▶ _WORK TO BE COMPLETED_
Using the text on ways to build a small desktop program, answer these questions:
1. What would Windows XP need installed before it could run a widget?
2. For Java/.NET, what can't be put inside the executable?
3. What does the author's OS X widget use to load XML?

▶ _GIVEN TEXT_
The others here are basically right. You don't specify what the platform you want to put this on. You have a couple of options:
- Native program. This can be made to require no installation. This would be Win32/MFC and C/C++, or Cocoa and Objective-C. Not necessarily easy to program (fetching a web page in Win32?), not portable, but it will work.
- Python/Ruby/Perl/etc. These are easier, but require either the runtime, or the runtime to be bundled up in the application, which makes it rather large. Flash applications can bundle the runtime, I think.
- Java/.NET. A good way to do it, but they will need the runtime, which can't be put inside the executable.
- A widget. A special web page, recent OSes support it. See below.
I would go with the widget, if possible. It's just HTML and JavaScript. They're easy to write, and work well. OS X, Vista, Windows 7, and Linux all have support for widgets and won't need additional software. Windows XP would need a runtime (like Yahoo! Widgets) to be installed first.
Each OS does things slightly differently, so changes would have to be made to make a widget run in Dashboard in OS X and as a Gadget in Windows Vista/7.
I hope this helps. I made a widget to interact with a web application that company made. I made is for OS X (my OS), and it was quite easy. It just uses XMLHttpRequest to load some XML, parses it out, and updates it's self. It's quite simple. The same server side code can serve any kind of widget, as well as real applications.

(Collected data)

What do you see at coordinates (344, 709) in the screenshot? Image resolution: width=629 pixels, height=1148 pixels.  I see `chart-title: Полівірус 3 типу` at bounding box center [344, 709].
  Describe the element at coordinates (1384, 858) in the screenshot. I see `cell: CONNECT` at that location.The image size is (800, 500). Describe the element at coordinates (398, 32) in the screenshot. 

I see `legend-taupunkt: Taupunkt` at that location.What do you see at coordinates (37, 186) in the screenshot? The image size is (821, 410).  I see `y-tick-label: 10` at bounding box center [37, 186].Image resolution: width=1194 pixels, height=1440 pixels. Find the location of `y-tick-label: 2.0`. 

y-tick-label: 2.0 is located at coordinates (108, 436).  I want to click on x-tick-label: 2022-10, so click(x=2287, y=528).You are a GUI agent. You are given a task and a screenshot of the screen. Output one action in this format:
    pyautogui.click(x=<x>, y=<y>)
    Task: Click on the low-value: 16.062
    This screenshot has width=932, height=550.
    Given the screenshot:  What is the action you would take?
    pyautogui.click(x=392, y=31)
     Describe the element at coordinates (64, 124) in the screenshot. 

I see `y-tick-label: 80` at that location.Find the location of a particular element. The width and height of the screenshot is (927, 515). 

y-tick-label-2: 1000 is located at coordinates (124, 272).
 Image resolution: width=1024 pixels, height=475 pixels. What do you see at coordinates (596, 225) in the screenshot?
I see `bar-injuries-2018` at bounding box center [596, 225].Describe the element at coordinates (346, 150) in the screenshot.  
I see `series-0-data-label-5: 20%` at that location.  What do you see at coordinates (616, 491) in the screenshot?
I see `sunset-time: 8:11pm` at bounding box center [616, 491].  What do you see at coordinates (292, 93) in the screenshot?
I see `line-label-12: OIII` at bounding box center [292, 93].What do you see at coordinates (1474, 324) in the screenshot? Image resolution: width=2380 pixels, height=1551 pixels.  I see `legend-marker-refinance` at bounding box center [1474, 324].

▶ _TASK SOLUTION_
1. A runtime, such as Yahoo! Widgets.
2. The runtime.
3. XMLHttpRequest.